▶ **GIVEN TEXT**:
------------------------------

Iranian Foreign Minister Hossein Amir Abdollahian said the United States and the ‘Israeli’ occupation regime slipped firearms past Iranian borders during the recent riots that took place across the Islamic Republic as means of wreaking havoc throughout the country.

Amir Abdollahian made the remarks in an interview with National Public Radio [NPR], which is a network of around 900 public radio stations in the United States. The interview was conducted at the Iranian Foreign Ministry in Tehran by the radio channel's host Mary Louise Kelly on Wednesday.

"American and ‘Israeli’ armaments [were] entered [into] the country via some of our less stable neighbors," he said.

"In fact, what they [the US and the ‘Israeli’ regime] did was that they wreaked havoc among mobs and masses, and, in effect, resorted to the armaments in question [to further their goals]," the top diplomat noted.

The unrest broke out last year in Tehran and then spread across the country after the death of a young Iranian woman, named Mahsa Amini.

------------------------------

▶ **HOW TO COMPLETE THIS TASK**: Return everything from "Iranian Foreign Minister" down to "top diplomat noted." in the passage on the Iranian foreign minister's interview, copied word for word.

▶ **Records from a data source**:
------------------------------

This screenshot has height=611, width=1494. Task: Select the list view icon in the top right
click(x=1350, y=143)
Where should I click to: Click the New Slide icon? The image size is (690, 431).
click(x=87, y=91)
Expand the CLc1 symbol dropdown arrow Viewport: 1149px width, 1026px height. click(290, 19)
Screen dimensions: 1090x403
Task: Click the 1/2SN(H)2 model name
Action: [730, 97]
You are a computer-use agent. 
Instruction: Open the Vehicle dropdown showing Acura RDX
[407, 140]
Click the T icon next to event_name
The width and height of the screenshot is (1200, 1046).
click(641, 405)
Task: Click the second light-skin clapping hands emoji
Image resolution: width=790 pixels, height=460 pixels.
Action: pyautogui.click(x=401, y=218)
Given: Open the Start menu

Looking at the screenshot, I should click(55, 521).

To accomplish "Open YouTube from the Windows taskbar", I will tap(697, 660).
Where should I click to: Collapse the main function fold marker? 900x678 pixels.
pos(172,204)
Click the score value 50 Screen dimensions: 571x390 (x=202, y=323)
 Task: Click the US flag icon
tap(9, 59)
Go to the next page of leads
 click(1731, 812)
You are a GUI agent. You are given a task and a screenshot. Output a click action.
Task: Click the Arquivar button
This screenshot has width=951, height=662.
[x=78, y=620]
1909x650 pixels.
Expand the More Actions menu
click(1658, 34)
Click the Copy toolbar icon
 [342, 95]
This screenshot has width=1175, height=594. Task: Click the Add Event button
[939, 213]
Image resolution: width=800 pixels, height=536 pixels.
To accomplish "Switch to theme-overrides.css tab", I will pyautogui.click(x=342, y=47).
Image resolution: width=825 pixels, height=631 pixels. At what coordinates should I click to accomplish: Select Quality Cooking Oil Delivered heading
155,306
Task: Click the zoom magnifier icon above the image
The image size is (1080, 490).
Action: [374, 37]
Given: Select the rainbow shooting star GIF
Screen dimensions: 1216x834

------------------------------

▶ **ANSWER TO THIS EXERCISE**:
Iranian Foreign Minister Hossein Amir Abdollahian said the United States and the ‘Israeli’ occupation regime slipped firearms past Iranian borders during the recent riots that took place across the Islamic Republic as means of wreaking havoc throughout the country.

Amir Abdollahian made the remarks in an interview with National Public Radio [NPR], which is a network of around 900 public radio stations in the United States. The interview was conducted at the Iranian Foreign Ministry in Tehran by the radio channel's host Mary Louise Kelly on Wednesday.

"American and ‘Israeli’ armaments [were] entered [into] the country via some of our less stable neighbors," he said.

"In fact, what they [the US and the ‘Israeli’ regime] did was that they wreaked havoc among mobs and masses, and, in effect, resorted to the armaments in question [to further their goals]," the top diplomat noted.